* Job
Carry on the notebook that sets up a Dask cluster and retiles data, starting right after its last line of code.

* Document text
You'll first need to launch a parallel computing cluster. 

In [None]:
cluster=LocalCluster(scheduler_port=7001, dashboard_address=7002)
c = Client(cluster)

At this point, you should also be able to view an interactive dashboard on port 7002. If you're executing this on a remote server, you'll need to set up port forward so you can view the dashboard on your local machine's browser. Once you've done that, or if you're processing on your own machine, you can view the dashboard at [http://localhost:7002/status](http://localhost:7002/status).

In [None]:
# push our working directories and wrapper classes to the workers on the cluster as well
c.scatter([WORKDIR, RAW, INTERIM,
           las, intersecting_tiles,
           TARGET_EPSG], 
          broadcast=True);

In [None]:
def log_error(tile_id, process, error_msg):
    logfile = os.path.join(INTERIM, 'retiled', 'failed', tile_id + '.txt')
    os.makedirs(os.path.dirname(logfile), exist_ok=True)

    with open(logfile, '+w') as f:
        f.write('{} | {}: {}'.format(tile_id, process, error_msg))

    return


def has_error(tile_id):
    errors = glob.glob(os.path.join(RAW, 'failed', '*.txt'))
    tiles_with_errors = [fname(error) for error in errors]
    if tile_id in tiles_with_errors:
        return True
    else:
        return False

In [None]:
def parse_coords_from_tileid(tile_id):
    """Get the coordinates of the lower left corner of the tile, assuming the tile 
    has been named in the pattern {XMIN}_{YMIN}_{RASTERLENGTH}.
    
    Parameters
    ----------
    tile_id : string
        assumed tile_id follows the naming convention of {LLX}_{LLY}_{LENGTH} where 
        LLX = x-coordinate of lower-left corner of tile (in projected units)
        LLY = y-coordinate of lower-left corner of tile (in projected units)
        LENGTH = length of the raster (in projected units), assumed to be a square tile shape
    
    Returns
    -------
    llx, lly, length : int
        x- and y- coordinates of lower-left corner and length of raster
    """
    tile_parts = tile_id.split('_')
    if len(tile_parts) == 2:
        llx, lly = [int(coord) for coord in tile_parts]
        length = 1000 # assumed tile width if not explicit in tile_id
    elif len(tile_parts) == 3:
        llx, lly, length = [int(coord) for coord in tile_parts]
    
    return llx, lly, length

In [None]:
@dask.delayed
def make_tile(tile_id):
    llx, lly, length = parse_coords_from_tileid(tile_id)
    INFILES = intersecting_tiles.loc[tile_id].values[0].split(' ')
    ODIR = os.path.join(INTERIM, 'retiled')

* Information shown
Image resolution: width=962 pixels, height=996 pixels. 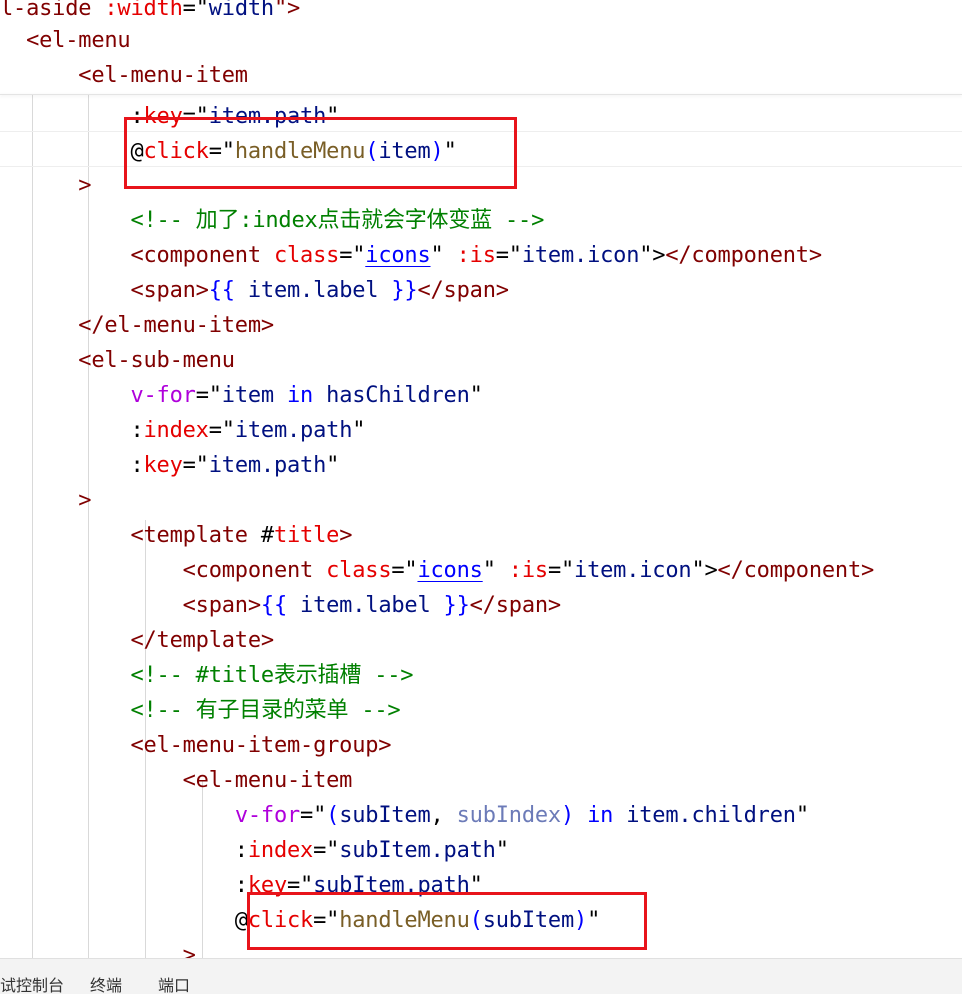 I want to click on code-token: v-for, so click(x=268, y=816).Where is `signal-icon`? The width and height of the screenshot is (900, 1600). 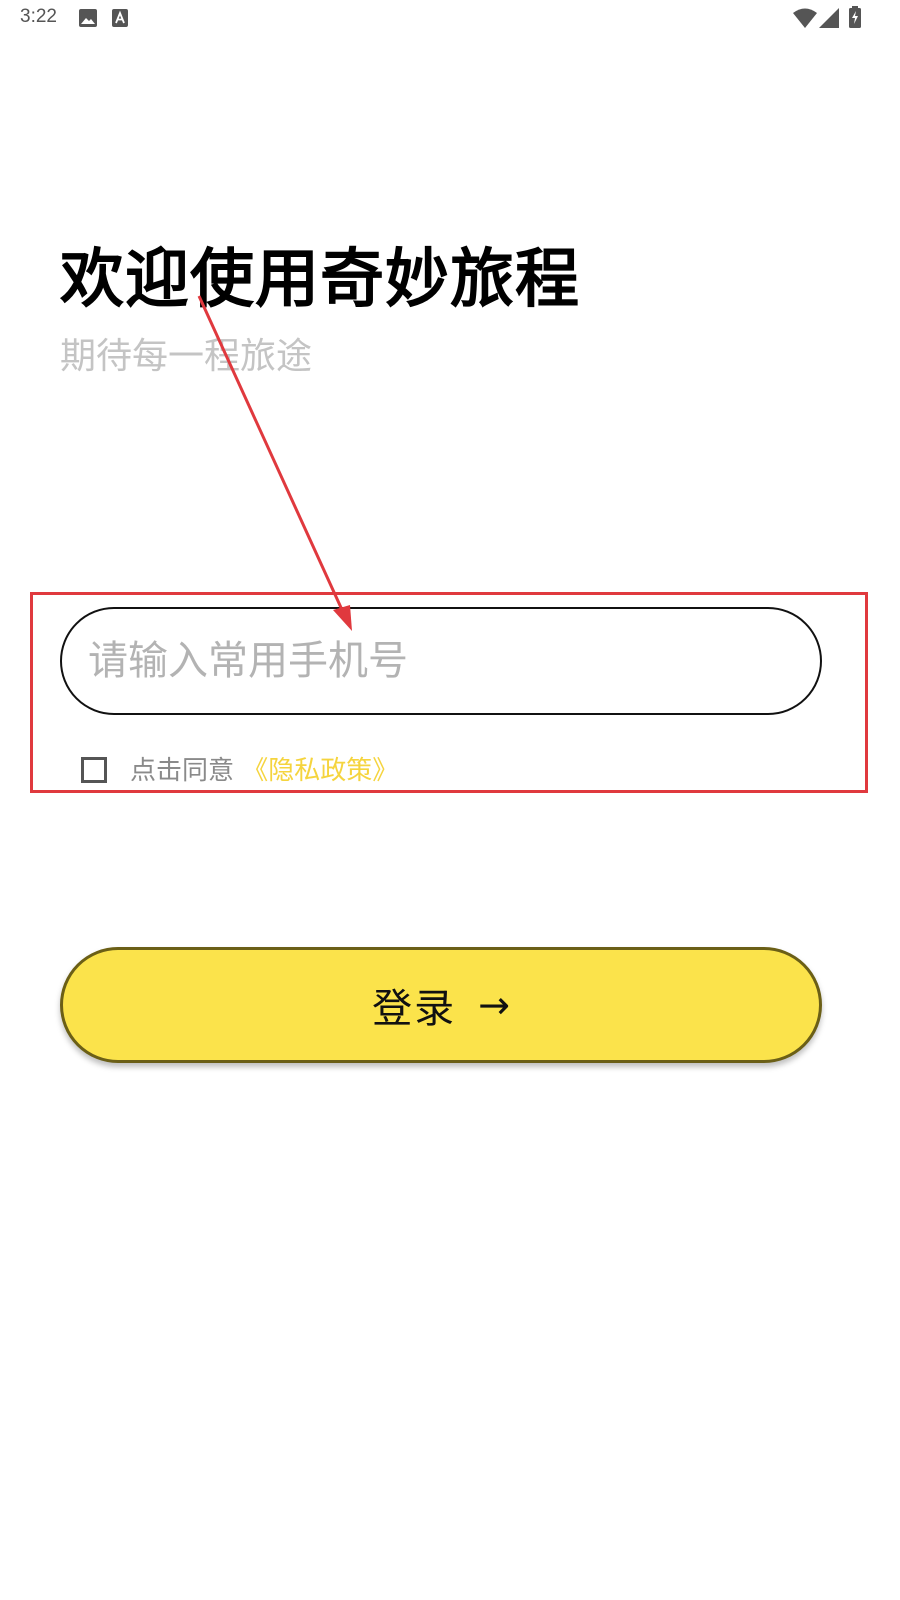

* Answer for this exercise
    OUTFILE = os.path.join(ODIR, tile_id + '.laz')
    
    llx_buff, lly_buff = llx - BUFFER, lly - BUFFER
    buff_length = length + 2*BUFFER

    if os.path.exists(OUTFILE):
        pass
    else:
        try:
            proc_clip =  subprocess.run(['las2las', 
                                        '-keep_tile', 
                                        str(llx_buff), str(lly_buff), str(buff_length),
                                        '-i', *INFILES,
                                        '-merged',
                                        '-o', OUTFILE,
                                        '-olaz'], 
                                        stderr=subprocess.PIPE, stdout=subprocess.PIPE)

        except Exception as e:
            log_error(tile_id, 'make_tile', e.message)
    return tile_id

In [None]:
jobs = [make_tile(tile_id) for tile_id in intersecting_tiles.index]

In [None]:
res = c.persist(jobs)

In [None]:
progress(res)

In [None]:
inspect_failures(os.path.join(INTERIM, 'retiled', 'failed'))

## Display tile coverage

In [None]:
finished = [os.path.basename(x).split('.')[0] for x in glob.glob(os.path.join(INTERIM, 'retiled', '*.laz'))]
not_done = [x for x in intersecting_tiles.index if x not in finished]

fig, ax = plt.subplots(1, figsize=(20,20))
orig_tiles.plot(ax=ax, facecolor='blue', 
                edgecolor='none', alpha=0.3, lw=0)
new_tiles.reindex(not_done).plot(ax=ax, facecolor='black', 
                                 edgecolor='none', lw=0)

legend_elements = [Patch(facecolor='blue', edgecolor='none', alpha=0.3, lw=0, label='Original Tiles'),
                   Patch(facecolor='black', edgecolor='none', lw=0, label='New Tiles Not Produced')]
ax.legend(handles=legend_elements)


loc = ticker.MultipleLocator(base=10000)
xlim = ax.get_xlim()
ylim = ax.get_ylim()
ax.set_xticks(loc.tick_values(*xlim))
ax.set_yticks(loc.tick_values(*ylim))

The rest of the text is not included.